» **To do**
Tally how many lines in the data below include "will", then please reply with only that figure.

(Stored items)
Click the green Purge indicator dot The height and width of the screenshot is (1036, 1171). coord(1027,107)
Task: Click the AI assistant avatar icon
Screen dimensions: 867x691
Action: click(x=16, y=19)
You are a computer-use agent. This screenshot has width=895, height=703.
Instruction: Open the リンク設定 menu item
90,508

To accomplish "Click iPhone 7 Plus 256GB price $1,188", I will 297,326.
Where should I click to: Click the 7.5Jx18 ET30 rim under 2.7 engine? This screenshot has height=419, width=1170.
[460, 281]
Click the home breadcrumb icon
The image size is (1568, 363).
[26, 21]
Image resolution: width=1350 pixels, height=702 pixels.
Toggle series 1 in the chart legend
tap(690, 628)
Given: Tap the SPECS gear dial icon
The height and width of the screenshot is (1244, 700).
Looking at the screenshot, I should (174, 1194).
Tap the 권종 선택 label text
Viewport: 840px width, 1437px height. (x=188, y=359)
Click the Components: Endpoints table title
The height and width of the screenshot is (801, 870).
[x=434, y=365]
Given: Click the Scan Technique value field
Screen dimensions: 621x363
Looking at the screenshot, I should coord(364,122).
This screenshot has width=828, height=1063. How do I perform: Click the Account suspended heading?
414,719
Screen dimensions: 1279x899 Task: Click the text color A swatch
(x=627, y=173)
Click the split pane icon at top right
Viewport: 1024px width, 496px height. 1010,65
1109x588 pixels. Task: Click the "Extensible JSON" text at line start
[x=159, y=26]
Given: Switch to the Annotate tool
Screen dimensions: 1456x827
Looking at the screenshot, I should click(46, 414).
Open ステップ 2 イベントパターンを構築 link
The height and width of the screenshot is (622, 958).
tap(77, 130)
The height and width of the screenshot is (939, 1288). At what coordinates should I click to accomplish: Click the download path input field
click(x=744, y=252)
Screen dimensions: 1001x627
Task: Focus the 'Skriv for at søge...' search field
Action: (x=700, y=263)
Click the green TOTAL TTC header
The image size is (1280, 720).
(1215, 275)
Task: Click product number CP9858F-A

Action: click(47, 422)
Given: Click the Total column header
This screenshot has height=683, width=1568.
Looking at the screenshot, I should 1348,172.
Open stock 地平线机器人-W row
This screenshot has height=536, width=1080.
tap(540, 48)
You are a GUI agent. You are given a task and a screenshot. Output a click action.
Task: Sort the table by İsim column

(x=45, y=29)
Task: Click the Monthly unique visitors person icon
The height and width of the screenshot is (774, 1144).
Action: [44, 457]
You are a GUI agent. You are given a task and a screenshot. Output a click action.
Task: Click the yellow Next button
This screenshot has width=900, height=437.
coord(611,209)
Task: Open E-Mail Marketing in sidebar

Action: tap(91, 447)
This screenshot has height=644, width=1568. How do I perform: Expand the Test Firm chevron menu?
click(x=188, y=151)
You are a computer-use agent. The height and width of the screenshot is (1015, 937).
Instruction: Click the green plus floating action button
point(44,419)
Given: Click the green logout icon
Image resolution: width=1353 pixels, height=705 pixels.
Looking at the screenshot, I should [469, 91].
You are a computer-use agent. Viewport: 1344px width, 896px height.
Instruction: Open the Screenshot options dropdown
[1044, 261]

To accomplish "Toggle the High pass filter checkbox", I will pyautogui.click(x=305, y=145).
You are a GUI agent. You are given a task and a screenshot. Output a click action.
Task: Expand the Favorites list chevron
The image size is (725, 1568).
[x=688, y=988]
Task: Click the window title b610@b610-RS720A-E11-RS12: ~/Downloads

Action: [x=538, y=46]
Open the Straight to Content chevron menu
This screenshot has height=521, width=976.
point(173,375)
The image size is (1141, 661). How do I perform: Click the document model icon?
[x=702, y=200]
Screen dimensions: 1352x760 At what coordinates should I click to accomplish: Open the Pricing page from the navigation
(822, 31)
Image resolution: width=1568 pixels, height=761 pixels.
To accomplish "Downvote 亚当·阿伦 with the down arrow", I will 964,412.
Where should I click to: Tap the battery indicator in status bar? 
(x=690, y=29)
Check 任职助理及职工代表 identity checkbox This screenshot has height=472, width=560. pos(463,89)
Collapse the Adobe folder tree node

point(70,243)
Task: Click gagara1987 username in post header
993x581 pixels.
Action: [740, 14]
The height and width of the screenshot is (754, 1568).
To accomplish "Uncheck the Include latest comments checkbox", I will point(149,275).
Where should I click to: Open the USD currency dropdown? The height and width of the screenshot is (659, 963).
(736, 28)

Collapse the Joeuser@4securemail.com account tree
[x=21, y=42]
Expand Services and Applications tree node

» **Answer below**
4